**Selected passage**.
== == ==
SafeSound

Inspiration

The Quest for Safety in the Modern World

In an era where personal interactions weave through the tapestry of our daily lives, the potential for face-to-face encounters with distressing content looms large. Imagine being able to move through the world with a profound sense of security, where your real-life exchanges are safeguarded, meticulously tailored to shield you from words and topics that unsettle you the most. This vision isn't merely aspirational; it's essential in cultivating safe and inclusive environments where individuals feel empowered to engage fully and confidently.

The Stark Reality

Delving into the heart of the issue, urban studies shed light on a startling reality: up to 65% of women report experiencing verbal harassment in public spaces, a statistic that underscores the pervasive issue of unsolicited and often distressing auditory encounters (Journal of Environmental Psychology, 2020). Beyond the digital realm, real-life interactions present a significant moderation challenge due to their immediate and unpredictable nature. This spontaneity, ranging from overhearing harmful conversations to direct confrontations, amplifies the difficulty of shielding oneself from potential emotional and psychological harm.

The impact of such encounters isn't fleeting; research indicates that unexpected exposure to triggering content can lead to profound psychological effects, including increased anxiety, stress, and in severe cases, re-traumatization (American Psychological Association). Moreover, the burden of navigating these treacherous waters disproportionately falls on women, who are the majority of harassment victims. A report by the World Health Organization (2021) amplifies this point, indicating that nearly 1 in 3 women globally have experienced physical or sexual violence, often manifesting in public settings where verbal harassment is a common precursor.

People who suffer from daily harassment, PTSD, nervous breakdowns, and other mental health concerns, need a solution that helps them traverse through daily life, secure in knowing that they are protected

Bridging Toward a Solution

The current approach to content moderation, heavily reliant on traditional trigger warnings and static tools, falls short in meeting the complex demands of a diverse and global audience. For individuals grappling with the repercussions of daily harassment, PTSD, nervous breakdowns, and various mental health challenges, there's a pressing need for a more dynamic solution that offers reassurance and protection, enabling them to safely navigate their daily lives. This is where our project, SafeSound, comes into play.

What it does

SafeSound is a dynamic, user-driven audio augmentation tool designed to empower individuals with control over their real-life auditory environment. SafeSound operates in two modes simultaneously, a fast sentence parsing mode and an accumulating semantic parsing mode. The fast parser is capable of identifying relevant trigger words in real-time, removing them from conversation instantly. On the other hand, the semantic parser runs alongside the fast parser, analyzing the deeper meaning of conversations. If we feel that a conversation is unsafe, SafeSound will block out any audio until the conversation's topic has changed.

How we built it

Audio Processing Pipeline

Our project consists of two main sections: The audio processing pipeline and the user interface. The audio processing pipeline consists of a series of steps to gather, transform, and augment raw audio input using machine learning and multithreading techniques. The pipeline begins by inputting audio via a microphone, which is immediately converted into chunks and passed into a real-time playback device and a speech to text model. Due to the nature of a real-time solution, we were required to optimize the NLP at all points possible, resulting in a multithreaded approach on fine-tuned models for optimal results. Using text transcription and segmentation, we're able to accurately interpret a user's voice and pass it into one of two parsers- a fast parser which analyzes surface-level trigger words and a trailing parser which analyzes the semantics of a conversation. The semantic parser relies on an exponential running average technique implemented with a large language model to determine a conversation's level of sensitivity, while the fast parser relies on generated mappings for optimal performance. Finally, our pipeline intelligently outputs chunks of audio based on results determined by each parser, resulting in the audio output. This pipeline is based entirely in Python, interfacing with our user interface via GET requests.
== == ==
**Extracted material**.
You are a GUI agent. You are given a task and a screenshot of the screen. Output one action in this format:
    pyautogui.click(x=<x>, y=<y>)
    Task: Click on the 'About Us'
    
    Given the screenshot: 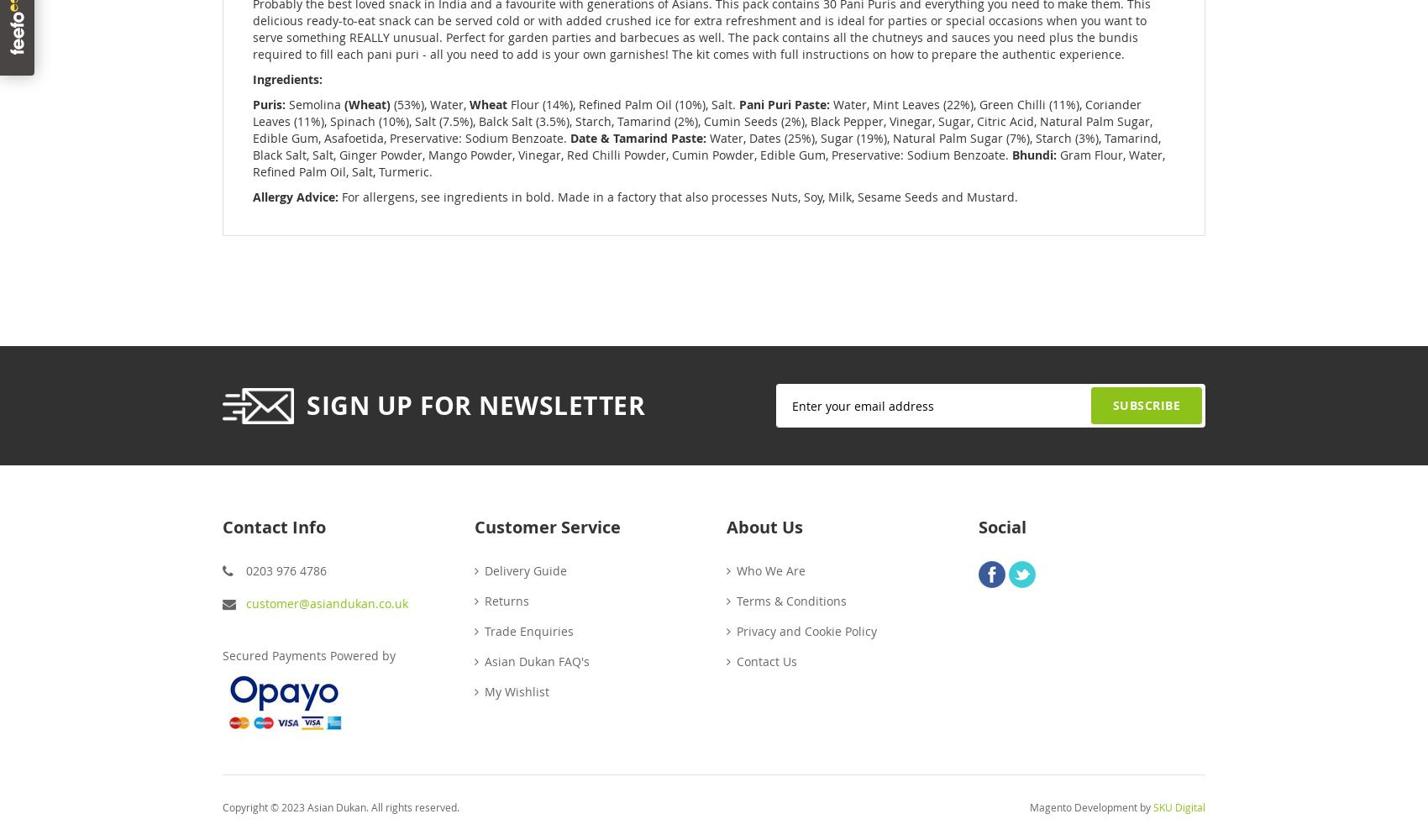 What is the action you would take?
    pyautogui.click(x=726, y=527)
     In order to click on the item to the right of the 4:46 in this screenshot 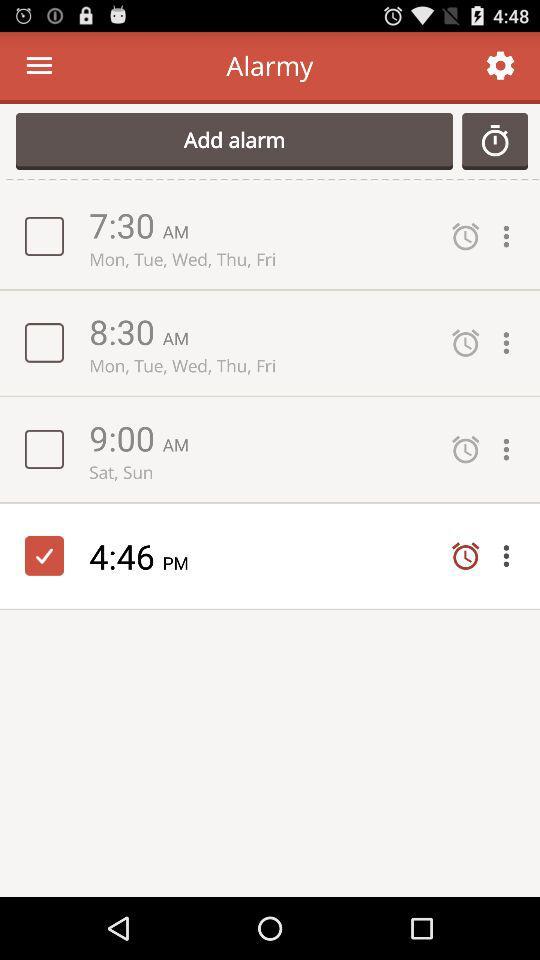, I will do `click(182, 562)`.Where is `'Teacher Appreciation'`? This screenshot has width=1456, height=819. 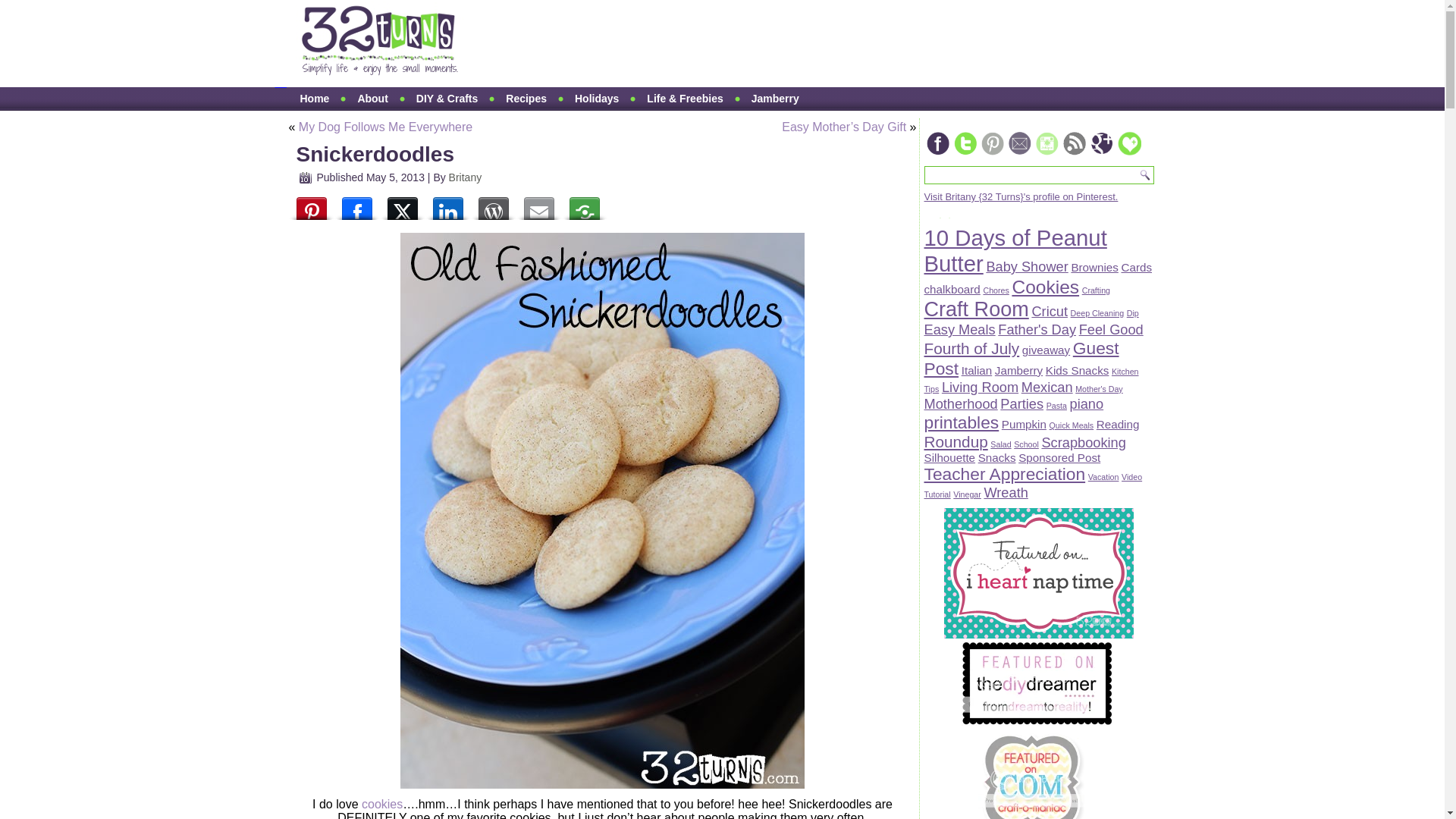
== == ==
**Stated problem**. In the SafeSound write-up, what technique does the semantic parser use to judge how sensitive a conversation is?

**Exercise answer**. An exponential running average technique implemented with a large language model.